16.12.10

Reflections of a Grown Woman

Her hallway opened into the singing of a moon half drowned
in a cup of evening tea while she stopped moving to keep from waking
and wandering through another fifteen years of rain trickling down her windows.
Lighting a candle didn't bring him back, she whispered to the girl
standing through the haze as wax kissed the skin on her hands

like a bee. Her hand flexed under the weight. Where will we see him come,
said the girl through the haze. Where will his eyelids bat our cheeks
and call us angel again. Climbing the ladder
never brought her comfort, and she filled her lungs until
the water spilled from her eyes, reflections of a grown woman

standing before a man who wasn't her father. His legs too skinny
and his feet too heavy on the stairs. The hay felt like needles through her
dress and screams came running and laughing from the upstairs window
like the time the man not her father smashed the plates against the floor
and they played hide and seek together under the table

until morning.
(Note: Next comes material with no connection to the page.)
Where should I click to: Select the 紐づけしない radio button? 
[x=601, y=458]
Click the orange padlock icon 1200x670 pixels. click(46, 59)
They pretended their tears were a potion to turn
them into birds and they could fly. She sat on the hay
until she smelled the man collapse into a cloud of smoke
and float away like the old raft on the lake.
Here again she cried herself into the bedroom and the blood

on the sheets. She could smell him there, the leather boots and the warm
petals. Always he left warm petals across the floor
like drops from a bloody nose to the bed, where hair and sweat
crawled together and held each other tight, the sheets wrinkled into a lonely
night filled with promises and handprints left on the window.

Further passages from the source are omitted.